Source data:
>>>
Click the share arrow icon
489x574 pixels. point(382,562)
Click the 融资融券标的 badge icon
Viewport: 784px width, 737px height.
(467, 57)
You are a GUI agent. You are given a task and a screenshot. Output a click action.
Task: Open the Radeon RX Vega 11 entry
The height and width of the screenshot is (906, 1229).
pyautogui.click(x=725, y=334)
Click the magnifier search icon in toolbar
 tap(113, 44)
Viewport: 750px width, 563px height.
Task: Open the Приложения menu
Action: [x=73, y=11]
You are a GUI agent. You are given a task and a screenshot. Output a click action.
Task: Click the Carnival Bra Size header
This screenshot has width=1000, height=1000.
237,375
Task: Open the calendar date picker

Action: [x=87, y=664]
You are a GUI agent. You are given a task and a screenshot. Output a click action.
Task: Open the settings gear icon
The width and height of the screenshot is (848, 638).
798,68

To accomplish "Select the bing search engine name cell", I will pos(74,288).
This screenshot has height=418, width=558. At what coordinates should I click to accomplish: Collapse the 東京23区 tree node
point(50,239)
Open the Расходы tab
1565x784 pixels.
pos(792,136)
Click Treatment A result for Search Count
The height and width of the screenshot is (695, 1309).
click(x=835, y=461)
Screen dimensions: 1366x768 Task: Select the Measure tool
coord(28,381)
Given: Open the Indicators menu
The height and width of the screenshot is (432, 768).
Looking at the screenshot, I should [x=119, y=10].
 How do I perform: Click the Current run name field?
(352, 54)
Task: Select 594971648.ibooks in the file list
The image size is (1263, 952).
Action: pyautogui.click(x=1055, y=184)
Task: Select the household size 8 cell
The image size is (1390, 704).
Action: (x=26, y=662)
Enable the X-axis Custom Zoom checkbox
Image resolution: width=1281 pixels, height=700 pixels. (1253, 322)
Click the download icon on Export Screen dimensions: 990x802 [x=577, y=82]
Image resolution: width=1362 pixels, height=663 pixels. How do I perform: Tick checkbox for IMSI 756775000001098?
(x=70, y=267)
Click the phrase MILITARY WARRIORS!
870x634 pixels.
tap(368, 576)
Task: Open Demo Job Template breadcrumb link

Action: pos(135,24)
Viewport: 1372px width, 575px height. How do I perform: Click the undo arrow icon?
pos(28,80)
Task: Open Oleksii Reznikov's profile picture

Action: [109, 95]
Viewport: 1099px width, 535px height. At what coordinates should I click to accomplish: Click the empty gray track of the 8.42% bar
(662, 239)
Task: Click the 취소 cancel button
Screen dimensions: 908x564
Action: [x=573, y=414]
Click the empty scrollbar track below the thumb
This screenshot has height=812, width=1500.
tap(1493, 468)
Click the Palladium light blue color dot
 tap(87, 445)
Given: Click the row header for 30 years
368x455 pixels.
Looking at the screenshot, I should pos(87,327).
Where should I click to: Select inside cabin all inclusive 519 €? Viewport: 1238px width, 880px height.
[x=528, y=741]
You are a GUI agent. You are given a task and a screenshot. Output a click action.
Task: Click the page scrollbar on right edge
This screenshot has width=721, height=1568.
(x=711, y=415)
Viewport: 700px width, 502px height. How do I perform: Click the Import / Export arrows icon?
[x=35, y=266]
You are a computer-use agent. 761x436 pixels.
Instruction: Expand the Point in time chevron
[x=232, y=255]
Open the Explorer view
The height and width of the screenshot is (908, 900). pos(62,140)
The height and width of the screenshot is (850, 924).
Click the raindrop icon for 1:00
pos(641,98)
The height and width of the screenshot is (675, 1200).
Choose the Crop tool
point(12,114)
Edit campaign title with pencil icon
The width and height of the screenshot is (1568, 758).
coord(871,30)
<<<
▶ _Task prompt_
Restate the records, all of them, precisely as written.

▶ _Completed task_
Click the share arrow icon
489x574 pixels. point(382,562)
Click the 融资融券标的 badge icon
Viewport: 784px width, 737px height.
(467, 57)
You are a GUI agent. You are given a task and a screenshot. Output a click action.
Task: Open the Radeon RX Vega 11 entry
The height and width of the screenshot is (906, 1229).
pyautogui.click(x=725, y=334)
Click the magnifier search icon in toolbar
 tap(113, 44)
Viewport: 750px width, 563px height.
Task: Open the Приложения menu
Action: [x=73, y=11]
You are a GUI agent. You are given a task and a screenshot. Output a click action.
Task: Click the Carnival Bra Size header
This screenshot has width=1000, height=1000.
237,375
Task: Open the calendar date picker

Action: [x=87, y=664]
You are a GUI agent. You are given a task and a screenshot. Output a click action.
Task: Open the settings gear icon
The width and height of the screenshot is (848, 638).
798,68

To accomplish "Select the bing search engine name cell", I will pos(74,288).
This screenshot has height=418, width=558. At what coordinates should I click to accomplish: Collapse the 東京23区 tree node
point(50,239)
Open the Расходы tab
1565x784 pixels.
pos(792,136)
Click Treatment A result for Search Count
The height and width of the screenshot is (695, 1309).
click(x=835, y=461)
Screen dimensions: 1366x768 Task: Select the Measure tool
coord(28,381)
Given: Open the Indicators menu
The height and width of the screenshot is (432, 768).
Looking at the screenshot, I should [x=119, y=10].
 How do I perform: Click the Current run name field?
(352, 54)
Task: Select 594971648.ibooks in the file list
The image size is (1263, 952).
Action: pyautogui.click(x=1055, y=184)
Task: Select the household size 8 cell
The image size is (1390, 704).
Action: (x=26, y=662)
Enable the X-axis Custom Zoom checkbox
Image resolution: width=1281 pixels, height=700 pixels. (1253, 322)
Click the download icon on Export Screen dimensions: 990x802 [x=577, y=82]
Image resolution: width=1362 pixels, height=663 pixels. How do I perform: Tick checkbox for IMSI 756775000001098?
(x=70, y=267)
Click the phrase MILITARY WARRIORS!
870x634 pixels.
tap(368, 576)
Task: Open Demo Job Template breadcrumb link

Action: pos(135,24)
Viewport: 1372px width, 575px height. How do I perform: Click the undo arrow icon?
pos(28,80)
Task: Open Oleksii Reznikov's profile picture

Action: [109, 95]
Viewport: 1099px width, 535px height. At what coordinates should I click to accomplish: Click the empty gray track of the 8.42% bar
(662, 239)
Task: Click the 취소 cancel button
Screen dimensions: 908x564
Action: [x=573, y=414]
Click the empty scrollbar track below the thumb
This screenshot has height=812, width=1500.
tap(1493, 468)
Click the Palladium light blue color dot
 tap(87, 445)
Given: Click the row header for 30 years
368x455 pixels.
Looking at the screenshot, I should pos(87,327).
Where should I click to: Select inside cabin all inclusive 519 €? Viewport: 1238px width, 880px height.
[x=528, y=741]
You are a GUI agent. You are given a task and a screenshot. Output a click action.
Task: Click the page scrollbar on right edge
This screenshot has width=721, height=1568.
(x=711, y=415)
Viewport: 700px width, 502px height. How do I perform: Click the Import / Export arrows icon?
[x=35, y=266]
You are a computer-use agent. 761x436 pixels.
Instruction: Expand the Point in time chevron
[x=232, y=255]
Open the Explorer view
The height and width of the screenshot is (908, 900). pos(62,140)
The height and width of the screenshot is (850, 924).
Click the raindrop icon for 1:00
pos(641,98)
The height and width of the screenshot is (675, 1200).
Choose the Crop tool
point(12,114)
Edit campaign title with pencil icon
The width and height of the screenshot is (1568, 758).
coord(871,30)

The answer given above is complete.